Banda della cocaina, 31 anni di carcere

Spaccio e associazione, pesanti condanne in primo grado per tre uomini di Montorio arrestati nel maxi blitz del 2013
MONTORIO. E’ una maxi condanna a 31 anni di carcere quella che in primo grado, e al termine di un rito abbreviato, il gup del tribunale dell’Aquila Guendalina Buccella mette nero su bianco per un vasto traffico di cocaina che nel 2013 portò in carcere tredici persone, quasi tutte di Montorio.
La sentenza è stata emessa mercoledì pomeriggio: il gup ha condannato a 16 anni Lorenzo Pinciotti di 41 anni, a 8 anni Davide Boschi di 43 anni e a 7 anni Gianni Antonio Calisti, 48 anni, tutti e tre di Montorio. Le difese (rappresentate dagli avvocati Gugliemo Marconi, Gennaro Lettieri e Manola Di Pasquale) hanno annunciato ricorso in appello.
L’indagine è del pm della procura distrettuale antimafia dell’Aquila David Mancini che ha contestato l’associazione a delinquere finalizzata allo spaccio di sostanze stupefacenti ed è molto probabilmente questa contestazione che ha fatto scattare pene alte. Gli altri indagati non hanno fatto richiesta di riti alternativi e sono stati rinviati a giudizio.

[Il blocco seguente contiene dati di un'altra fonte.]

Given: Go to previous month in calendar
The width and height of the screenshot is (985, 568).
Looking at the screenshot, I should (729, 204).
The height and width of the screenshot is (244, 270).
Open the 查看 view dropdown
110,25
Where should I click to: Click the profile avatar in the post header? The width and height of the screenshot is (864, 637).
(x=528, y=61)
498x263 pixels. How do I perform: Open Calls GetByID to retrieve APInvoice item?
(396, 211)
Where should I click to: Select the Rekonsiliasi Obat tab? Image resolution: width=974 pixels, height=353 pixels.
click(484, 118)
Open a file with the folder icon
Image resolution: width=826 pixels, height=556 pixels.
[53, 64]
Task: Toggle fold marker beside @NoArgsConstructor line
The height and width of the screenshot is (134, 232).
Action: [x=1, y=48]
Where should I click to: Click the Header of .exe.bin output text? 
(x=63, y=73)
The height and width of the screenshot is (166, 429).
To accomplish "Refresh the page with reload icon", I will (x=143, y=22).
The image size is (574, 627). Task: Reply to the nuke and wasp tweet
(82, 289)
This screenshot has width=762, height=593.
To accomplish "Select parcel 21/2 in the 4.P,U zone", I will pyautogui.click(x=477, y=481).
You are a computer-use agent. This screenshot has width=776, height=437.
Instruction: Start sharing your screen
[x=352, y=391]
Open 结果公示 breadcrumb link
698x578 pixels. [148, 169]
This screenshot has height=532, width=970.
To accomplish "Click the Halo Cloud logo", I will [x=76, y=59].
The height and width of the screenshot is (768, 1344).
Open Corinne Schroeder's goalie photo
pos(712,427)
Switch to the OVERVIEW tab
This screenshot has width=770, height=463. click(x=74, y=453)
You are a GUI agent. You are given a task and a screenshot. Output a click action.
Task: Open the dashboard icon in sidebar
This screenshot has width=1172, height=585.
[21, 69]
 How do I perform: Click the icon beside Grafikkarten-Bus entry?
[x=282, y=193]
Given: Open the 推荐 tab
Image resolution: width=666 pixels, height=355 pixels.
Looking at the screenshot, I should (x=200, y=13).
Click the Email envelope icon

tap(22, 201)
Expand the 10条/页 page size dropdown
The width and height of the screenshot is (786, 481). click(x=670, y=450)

Secondo la ricostruzione fatta all’epoca dalla squadra mobile teramana (che eseguì gli arresti dopo una lunga indagine) ci sarebbe stato un traffico di droga che in tre anni avrebbe portato 15 chili di cocaina tra Montorio e Teramo in un giro di spaccio gestito da persone insospettabili. L’indagine era scattata alla fine di agosto del 2011 e a dicembre dello stesso anno, nel corso di una perquisizione domiciliare a casa di Pinciotti, erano stati trovati 29 grammi di cocaina e soprattutto una sorta di “libro-mastro” che aveva dato una svolta alle indagini. Nel registro, infatti, (sempre secondo la versione fornita all’epoca dalla polizia) erano riportati dati basilari come entrate e uscite, trasferimenti di denaro con la Wester Union (azienda di servizi finanziari usata per bonifici), viaggi fra Modena e l’Abruzzo e anche i clienti a cui veniva venduta la droga. Fu un’indagine certosina, durata un anno, con la ricostruzione di legami e rapporti anche con il supporto di intercettazioni telefoniche e video-ambientali. «Abbiamo calcolato», aveva spiegato il capo della mobile Gennaro Capasso nel corso della conferenza stampa fatta per illustrare l’operazione, «che dal 2008 al 2011 siano arrivati in provincia di Teramo circa 15 chili di cocaina, per un controvalore di quasi un milione di euro». Non a caso a ottobre del 2012 era stato sequestrato più di un chilo di cocaina purissima: la squadra mobile al casello dell’A24 di Basciano aveva bloccato un’auto, guidata da Boschi, con la droga nascosta sotto al sedile. A capo dell’organizzazione, secondo la polizia, c’era l’ albanese Artan Kurti (tra i rinviati a giudizio) e all’epoca dei fatti residente a Modena, accusato di rifornire gli intermediari, che quella droga purissima poi la tagliavano e la smerciavano agli spacciatori di piccolo cabotaggio che a loro volta la vendevano a centinaia di clienti.(d.p.)